Wie sehen die Befragungen oder Verhöre aus?

Sie werden Interviews genannt, aber man kann sie durchaus als Verhöre oder Vernehmungen bezeichnen. Zunächst bekommt der jeweilige Mitarbeiter ein Schreiben, in dem er aufgefordert wird, sich zu einem gewissen Zeitpunkt an einem Ort einzufinden und Fragen zu beantworten. Dies kann auch mit dem Hinweis verbunden sein, dass Siemens auf Schadenersatzforderungen und arbeitsrechtliche Maßnahmen verzichtet, wenn die Fragen zur Zufriedenheit der Ermittler beantwortet werden, die sogenannte Amnestie. Im Umkehrschluss können solche Maßnahmen drohen. Mit diesem Gefühl geht der Siemens-Mitarbeiter nun dorthin.

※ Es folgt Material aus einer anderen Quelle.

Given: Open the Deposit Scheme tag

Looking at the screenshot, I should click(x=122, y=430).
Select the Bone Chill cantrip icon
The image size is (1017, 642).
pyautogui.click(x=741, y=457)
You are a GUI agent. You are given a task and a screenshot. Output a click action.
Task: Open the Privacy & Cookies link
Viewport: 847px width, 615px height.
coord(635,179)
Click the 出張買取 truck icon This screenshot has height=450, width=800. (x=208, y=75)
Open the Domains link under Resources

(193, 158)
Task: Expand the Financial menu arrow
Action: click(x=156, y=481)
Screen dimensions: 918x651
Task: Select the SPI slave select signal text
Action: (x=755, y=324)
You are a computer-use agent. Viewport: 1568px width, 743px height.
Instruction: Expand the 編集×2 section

Kann er einen Rechtsanwalt mitbringen?

Das wagen viele nicht, weil sie meinen, ihrem Arbeitgeber Siemens damit eine irgendwie geartete Schuld zu signalisieren. Es wird ihnen ja auch mitgeteilt, dass vor Ort für seine Rechtsberatung und Vertretung gesorgt ist. Dort sitzt ein Anwalt einer Kanzlei, nach meinem Wissen im Regelfall einer anderen angloamerikanischen Großkanzlei, die auch geschäftliche Kontakte mit Siemens unterhält. Dort wird dann der Mitarbeiter kurzfristig vor dem angesetzten Termin informiert. Dann geht dieser Mitarbeiter mit dem nicht unbedingt Siemens-fernen Anwalt ins Interview. Er erfährt das erste Mal, wer ihm da gegenübersitzt. Das ist ein Befragender von Debevoise & Plimpton und ein Protokollant. In dieser Situation können aber auch weitere Anwälte von Debevoise & Plimpton sitzen, Vertreter von Wirtschaftsprüfungsgesellschaften und Vertreter der Siemens AG, die darüber befinden, ob die Aussage ausreicht, um die Amnestieerklärung zu erhalten. Er wird darüber unterrichtet, dass die gewonnenen Erkenntnisse auch an Ermittlungsbehörden gegeben werden, an amerikanische wie deutsche.